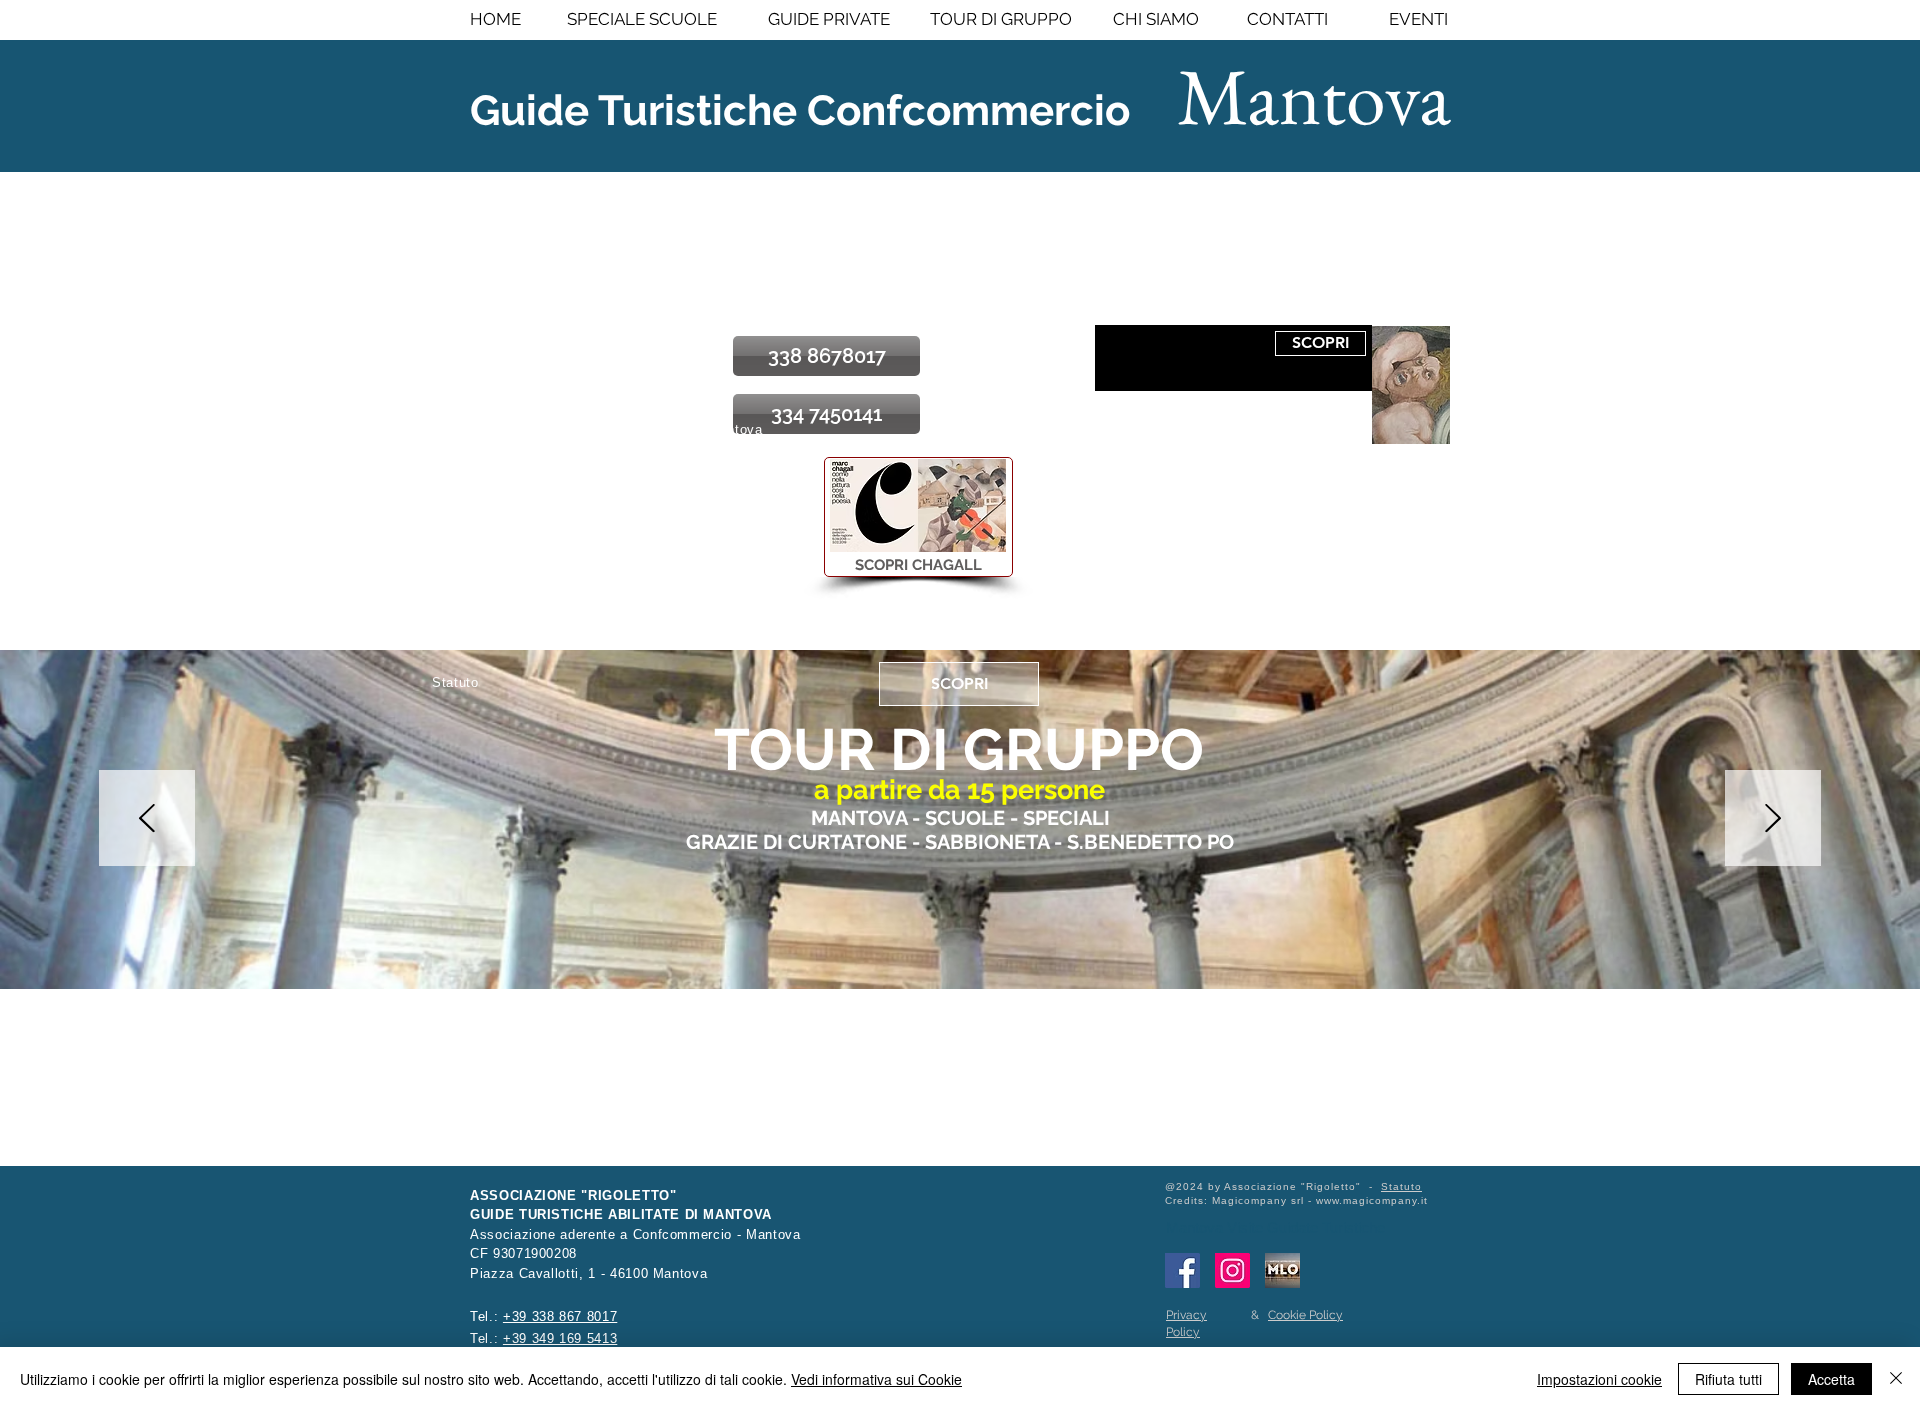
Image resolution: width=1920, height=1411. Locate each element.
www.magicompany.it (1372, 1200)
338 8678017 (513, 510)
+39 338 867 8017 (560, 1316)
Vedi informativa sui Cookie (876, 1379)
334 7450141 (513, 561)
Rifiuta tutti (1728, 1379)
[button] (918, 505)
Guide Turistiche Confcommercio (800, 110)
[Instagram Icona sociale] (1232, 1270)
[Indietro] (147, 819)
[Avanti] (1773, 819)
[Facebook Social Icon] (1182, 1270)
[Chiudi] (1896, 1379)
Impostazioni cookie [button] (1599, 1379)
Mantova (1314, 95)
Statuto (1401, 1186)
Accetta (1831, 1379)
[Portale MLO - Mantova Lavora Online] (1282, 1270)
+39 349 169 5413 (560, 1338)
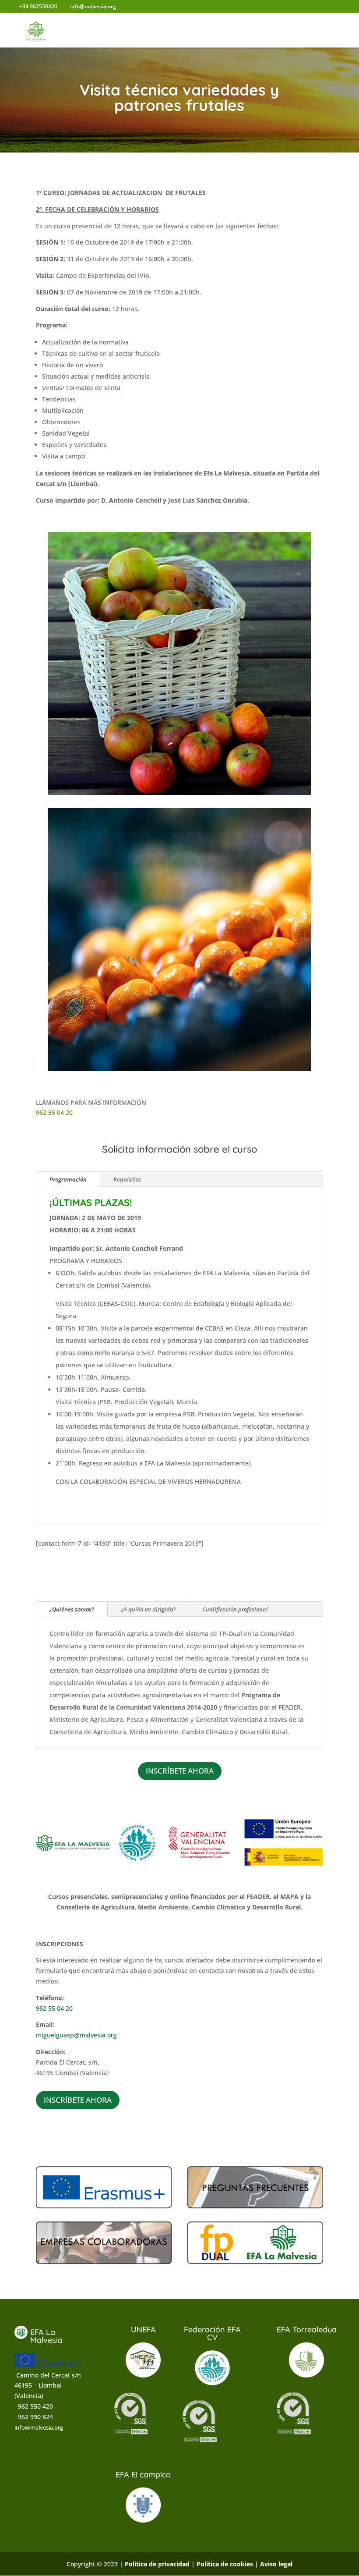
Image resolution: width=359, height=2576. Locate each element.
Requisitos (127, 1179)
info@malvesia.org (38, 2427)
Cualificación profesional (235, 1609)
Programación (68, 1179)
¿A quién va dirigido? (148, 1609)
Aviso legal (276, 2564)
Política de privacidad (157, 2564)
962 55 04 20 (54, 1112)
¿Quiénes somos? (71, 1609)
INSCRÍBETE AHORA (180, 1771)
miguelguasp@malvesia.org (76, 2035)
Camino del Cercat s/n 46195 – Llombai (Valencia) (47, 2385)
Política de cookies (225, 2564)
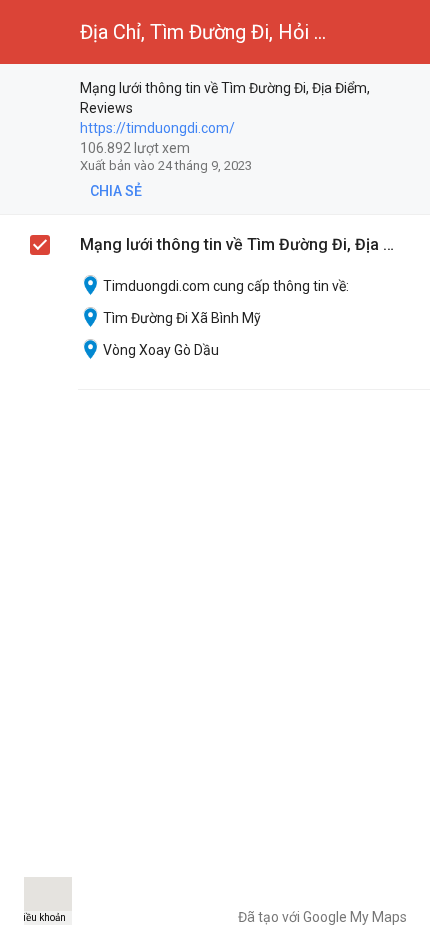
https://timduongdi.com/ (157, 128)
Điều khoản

▶ _TASK STATEMENT_: Please give again the entries word for word, starting at the first line and ending with the line that contains "Rifiuta tutti (1728, 1379)"; include both of those lines but none of the pictures.

▶ _TASK OUTPUT_:
Image resolution: width=1920, height=1411. Locate each element.
www.magicompany.it (1372, 1200)
338 8678017 (513, 510)
+39 338 867 8017 (560, 1316)
Vedi informativa sui Cookie (876, 1379)
334 7450141 (513, 561)
Rifiuta tutti (1728, 1379)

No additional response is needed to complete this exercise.